The Daily Dose; OPEC news bullish for crude, but barely

-Saudi Arabia may be dropping hints.

-The pandemic is catching up with the US economy.

A rapid-response call from Saudi Arabia, the de facto leader of OPEC, could only pull crude oil prices into positive territory so much on Tuesday given the barrage of negative news on the wires. We didn’t get much from OPEC’s meeting today, but at this point, the expectation that production will at worse stay where it is now may be already baked in to the market. In the United States, reality came through in the form of weak retail sales figures. From the Fed, we find they’re just about out of ammo. And in the Middle East and Africa, conflict, both real and potential, is rearing its head.

After lingering around in negative territory for much of the trading day, Brent crude oil was moving just a smidge to the positive side by mid-afternoon. With OPEC chatter largely over, the price for Brent crude oil was up 0.2% as of 2:45 p.m. ET to trade at $43.91 per barrel.

OPEC Secretary General Mohammad Barkindo on Tuesday said China remains the only game in town by recording positive growth. For the rest of the world, however, the strains of the pandemic are becoming worse by the day. The outlook for global oil demand this year turned remarkably south and sits some 11 million barrel per day less that what was expected when we started the year.

“The global economic growth forecast remains at a negative -4.3% in 2020, which stands in stark contrast to the positive 3.1% envisaged at the start of the year, a staggering drop of 7.4%,” he said in a statement.

Apart from announcements emphasizing compliance with coordinated production cuts, there were few clues about what the group has planned for next year. According to Reuters, curtailment architect Saudi Arabia has called for flexibility as it tries out a narrative for tighter production controls next year. With Libyan production accelerating and US rig counts on the rise, OPEC+ might have its work cut out for it in 2021.

In the United States, still the world’s leading economy – and unfortunate leader in COVID-19 too – the situation is getting dire. After increasing some 1.6% in September, retail sales in the US economy rose only 0.3% in October, the lowest level gain since May. October levels were less than expected and raised concerns for some market watchers.

“The fact that the retail sales were a little weaker in October reinforces the idea that if the pandemic gets worse and there’s more shutdowns and restrictions, that the November data, which we haven’t gotten yet, will be even softer,” former Federal Reserve Bank of New York President William Dudley said on Bloomberg Television.

Fed Chair Jerome Powell again asked for more fiscal support from US lawmakers still distracted by an election that happened nearly three weeks ago. With the pandemic raging across the country, Powell said economic recovery has a “long way to go.”

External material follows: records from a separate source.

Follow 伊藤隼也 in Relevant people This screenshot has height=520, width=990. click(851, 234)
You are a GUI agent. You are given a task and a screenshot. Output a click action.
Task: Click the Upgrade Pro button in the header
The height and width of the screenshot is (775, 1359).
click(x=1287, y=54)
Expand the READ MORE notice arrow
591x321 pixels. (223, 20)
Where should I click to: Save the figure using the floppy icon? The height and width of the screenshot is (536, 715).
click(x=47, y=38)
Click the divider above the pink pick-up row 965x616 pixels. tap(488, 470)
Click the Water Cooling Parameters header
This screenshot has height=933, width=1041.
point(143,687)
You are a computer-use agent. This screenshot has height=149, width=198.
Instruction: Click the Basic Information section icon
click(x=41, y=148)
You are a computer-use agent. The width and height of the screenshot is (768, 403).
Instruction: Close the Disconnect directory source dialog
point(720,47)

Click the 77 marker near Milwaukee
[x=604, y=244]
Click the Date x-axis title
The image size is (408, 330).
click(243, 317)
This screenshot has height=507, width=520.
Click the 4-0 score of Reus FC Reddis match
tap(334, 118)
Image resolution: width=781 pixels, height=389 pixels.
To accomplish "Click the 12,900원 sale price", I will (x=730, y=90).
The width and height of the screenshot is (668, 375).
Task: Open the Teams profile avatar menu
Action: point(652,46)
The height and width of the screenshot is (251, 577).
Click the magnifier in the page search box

We, along with many others watching the US political circus drag on, have wondered what a lame-duck President Donald Trump will do in his remaining days in office. On Monday, he took steps to open up parts of an Alaska wilderness area up to drillers, though its up for debate whether any leases will take shape before his term is up. On Tuesday, he announced troop withdrawals from Afghanistan and Iraq, making good on pledges to bring long-running wars to an end. Superpowers don’t do windows, but they still have obligations to protect national security interests. From oil to Iran and the Taliban, those US interests still run deep in the region. Ceding ground may end long-running wars, but it does little to protect what’s left of US influence on the global stage. Someone else will be sure to pick up the gauntlet, campaign pledge or not.

And the conflict in Ethiopia has caught our attention. Oil, gas and related infrastructure are sparse in the area, thought its location near the mouth of the Red Sea and conflict-prone areas like Somalia and Yemen certainly open the country up to being an emerging geopolitical risk factor.